Date Published: May 22, 2019
Publisher: Public Library of Science
Author(s): Richard T. Reynolds, Jeffrey S. Lambert, Shannon L. Kay, Jamie S. Sanderlin, Benjamin J. Bird, Antoni Margalida.
One measure of habitat quality is a species’ demographic performance in a habitat and the gold standard metric of performance is reproduction. Such a measure, however, may be misleading if individual quality is a fitness determinant. We report on factors affecting lifetime reproduction (LR), the total number of lifetime fledglings produced by an individual, and long-term territory-specific reproduction in a multi-generational study of northern goshawks (Accipiter gentilis). LR increased with longer lifespans and more breeding attempts and was strongly correlated with the number of recruits in two filial generations indicating that LR was a good fitness predictor. Extensive differences in LR attested to heterogeneity in individual quality, a requisite for the ideal pre-emptive distribution model (IPD) of habitat settling wherein high quality individuals get the best habitats forcing lower quality individuals into poorer habitats with lower reproduction. In response to 7‒9-year prey abundance cycles, annual frequency of territory occupancy by breeders was highly variable and low overall with monotonic increases in vacancies through low prey years. Occupancy of territories by breeders differed from random; some appeared preferred while others were avoided, producing a right-skewed distribution of total territory-specific fledgling production. However, mean fledglings per nest attempt was only slightly lower in less versus more productive territories, and, contrary to IPD predictions of increases in annual territory-specific coefficients of variation (CV) in reproduction as breeder densities increase, the CV of production decreased as density increased. Rather than habitat quality per se, conspecific attraction elicited territory selection by prospecting goshawks as 70% of settlers comprised turnovers on territories, resulting in occupancy continuity and increased territory-specific reproduction. Top-producing territories had as few as 2 long-lived (high LR) and up to 6 short-lived (low LR) sequential breeders. While individual quality appeared to effect territory-specific heterogeneity in reproductive performance, our data suggests that differences in individual quality may be washed-out by a random settling of prospectors in response to conspecific attraction.

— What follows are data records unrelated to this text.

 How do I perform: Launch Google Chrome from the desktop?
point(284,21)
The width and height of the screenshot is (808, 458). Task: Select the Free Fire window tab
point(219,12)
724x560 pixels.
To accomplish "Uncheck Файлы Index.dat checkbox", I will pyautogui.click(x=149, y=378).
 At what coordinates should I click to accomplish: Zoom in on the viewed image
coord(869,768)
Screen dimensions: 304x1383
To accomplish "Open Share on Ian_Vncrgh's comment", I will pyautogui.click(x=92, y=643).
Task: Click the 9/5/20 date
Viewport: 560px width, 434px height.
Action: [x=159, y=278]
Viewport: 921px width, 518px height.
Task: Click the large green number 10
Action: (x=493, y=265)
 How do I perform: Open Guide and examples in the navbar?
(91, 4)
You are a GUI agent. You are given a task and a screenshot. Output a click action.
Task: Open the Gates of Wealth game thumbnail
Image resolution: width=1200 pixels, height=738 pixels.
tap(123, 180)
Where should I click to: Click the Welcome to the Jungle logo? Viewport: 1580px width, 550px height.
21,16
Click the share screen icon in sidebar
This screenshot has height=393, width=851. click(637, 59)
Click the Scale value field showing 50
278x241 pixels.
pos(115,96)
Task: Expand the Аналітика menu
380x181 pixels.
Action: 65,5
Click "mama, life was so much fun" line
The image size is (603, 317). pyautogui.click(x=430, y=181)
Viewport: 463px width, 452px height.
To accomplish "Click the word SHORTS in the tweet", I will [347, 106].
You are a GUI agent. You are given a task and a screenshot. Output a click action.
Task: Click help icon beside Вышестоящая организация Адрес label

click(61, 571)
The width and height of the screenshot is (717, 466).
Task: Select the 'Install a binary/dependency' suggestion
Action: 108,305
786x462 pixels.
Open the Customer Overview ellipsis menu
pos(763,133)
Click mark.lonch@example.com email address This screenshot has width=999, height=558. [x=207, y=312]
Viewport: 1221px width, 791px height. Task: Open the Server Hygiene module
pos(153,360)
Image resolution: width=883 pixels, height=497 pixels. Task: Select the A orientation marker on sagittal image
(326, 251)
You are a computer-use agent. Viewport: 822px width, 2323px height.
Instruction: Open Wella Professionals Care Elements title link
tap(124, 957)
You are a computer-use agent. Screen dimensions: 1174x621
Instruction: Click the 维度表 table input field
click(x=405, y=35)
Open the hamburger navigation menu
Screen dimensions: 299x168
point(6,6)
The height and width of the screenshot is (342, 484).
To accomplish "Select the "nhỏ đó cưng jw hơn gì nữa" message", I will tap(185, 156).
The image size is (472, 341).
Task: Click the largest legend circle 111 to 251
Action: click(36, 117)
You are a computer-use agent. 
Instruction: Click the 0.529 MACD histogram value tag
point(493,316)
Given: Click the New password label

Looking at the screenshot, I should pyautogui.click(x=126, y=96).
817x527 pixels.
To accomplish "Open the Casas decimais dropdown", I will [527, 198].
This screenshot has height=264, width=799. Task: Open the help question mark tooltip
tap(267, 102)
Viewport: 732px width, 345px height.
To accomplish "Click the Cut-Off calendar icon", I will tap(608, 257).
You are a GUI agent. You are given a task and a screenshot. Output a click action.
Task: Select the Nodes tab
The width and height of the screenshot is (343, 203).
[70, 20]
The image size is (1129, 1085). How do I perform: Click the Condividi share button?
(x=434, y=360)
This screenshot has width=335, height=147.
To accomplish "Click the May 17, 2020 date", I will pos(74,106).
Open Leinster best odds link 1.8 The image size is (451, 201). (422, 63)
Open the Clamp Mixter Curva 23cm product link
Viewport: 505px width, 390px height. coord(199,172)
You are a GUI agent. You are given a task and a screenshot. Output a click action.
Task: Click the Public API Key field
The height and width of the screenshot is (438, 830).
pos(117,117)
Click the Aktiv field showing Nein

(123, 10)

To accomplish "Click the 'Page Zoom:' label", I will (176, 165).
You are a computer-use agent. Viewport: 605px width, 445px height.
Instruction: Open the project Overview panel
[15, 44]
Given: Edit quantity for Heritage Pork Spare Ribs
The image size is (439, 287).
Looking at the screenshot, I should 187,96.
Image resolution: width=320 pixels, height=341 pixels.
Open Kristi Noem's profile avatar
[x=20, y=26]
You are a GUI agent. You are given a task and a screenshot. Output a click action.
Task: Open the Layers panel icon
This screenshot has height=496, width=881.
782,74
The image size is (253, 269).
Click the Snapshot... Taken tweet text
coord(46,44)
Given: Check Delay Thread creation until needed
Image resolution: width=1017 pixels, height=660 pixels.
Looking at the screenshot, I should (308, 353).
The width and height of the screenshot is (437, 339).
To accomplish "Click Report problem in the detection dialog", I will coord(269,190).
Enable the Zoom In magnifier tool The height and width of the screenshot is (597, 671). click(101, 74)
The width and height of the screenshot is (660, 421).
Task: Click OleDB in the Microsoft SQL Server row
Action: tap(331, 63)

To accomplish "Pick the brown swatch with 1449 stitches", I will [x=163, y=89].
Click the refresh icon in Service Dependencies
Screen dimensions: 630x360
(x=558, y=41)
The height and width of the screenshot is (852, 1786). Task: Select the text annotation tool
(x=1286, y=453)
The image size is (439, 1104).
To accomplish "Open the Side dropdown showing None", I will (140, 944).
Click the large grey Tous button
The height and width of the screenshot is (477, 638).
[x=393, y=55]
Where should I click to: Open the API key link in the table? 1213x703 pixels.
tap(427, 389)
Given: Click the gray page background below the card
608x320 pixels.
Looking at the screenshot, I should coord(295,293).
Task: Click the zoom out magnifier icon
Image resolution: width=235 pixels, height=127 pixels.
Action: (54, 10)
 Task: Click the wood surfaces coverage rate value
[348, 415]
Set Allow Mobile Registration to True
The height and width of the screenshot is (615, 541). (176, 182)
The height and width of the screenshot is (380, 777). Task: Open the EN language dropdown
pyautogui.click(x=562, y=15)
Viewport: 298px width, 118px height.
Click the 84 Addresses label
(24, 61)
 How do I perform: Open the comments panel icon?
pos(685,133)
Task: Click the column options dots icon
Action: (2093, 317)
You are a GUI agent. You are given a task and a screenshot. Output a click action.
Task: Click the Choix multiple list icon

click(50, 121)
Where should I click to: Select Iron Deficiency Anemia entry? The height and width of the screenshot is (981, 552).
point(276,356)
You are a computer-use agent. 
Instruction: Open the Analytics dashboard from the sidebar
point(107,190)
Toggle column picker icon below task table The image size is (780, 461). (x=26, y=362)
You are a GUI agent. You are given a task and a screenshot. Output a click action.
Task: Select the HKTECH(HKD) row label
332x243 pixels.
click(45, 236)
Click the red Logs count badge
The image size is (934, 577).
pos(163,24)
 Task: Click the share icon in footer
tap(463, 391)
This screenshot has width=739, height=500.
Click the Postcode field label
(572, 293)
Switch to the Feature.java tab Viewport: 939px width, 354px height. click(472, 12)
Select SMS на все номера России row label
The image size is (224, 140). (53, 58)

Lifetime reproduction (LR) reveals the full extent of variation in fitness potential among individuals, and differences among individuals are the sources of variation on which natural selection works [1, 2]. Common to many studies of LR in birds are extensive among-individual variation in LR and strong correlations between LR and lifespan (longevity) and number of breeding attempts [3, 4]. Other influencing factors include phenotype, habitat composition and structure, food abundance, weather, interspecific competition, weather during different stages of individual life histories, mate quality, predation, population dynamics, and individual covariates such as body size and condition [3, 5–12]. Estimates of variance in LR require data from complete life cycles of individuals  but the propensity of juveniles in many species to disperse from a study area make LR data difficult to obtain. Despite this, several studies in which locally-born individuals recruited as breeders into a study population showed that lifetime fledgling production and subsequent numbers of recruits were correlated, indicating that lifetime production of fledglings is a good predictor of fitness [13–15]. Studies of rate-sensitive fitness metrics report that early breeding in life should be favored by selection because starting to breed early can improve an individual’s LR by increasing the number of breeding attempts [1, 16, 17] and changes in reproductive rates are most pronounced in the early years [3, 18, 19]. On the other hand, delayed reproduction may be favored if costs of early reproduction (i.e., reduced survival, lowered future reproduction, and somatic maintenance) outweigh the benefits [20–22]. Alternatively, focusing on the entire lifespans is fundamental for understanding a species’ life history, population ecology, and trade-offs among life history traits. For example, longer lifespans allow more reproductive attempts and increased chances of reproducing during periods of favorable environmental conditions [23–25].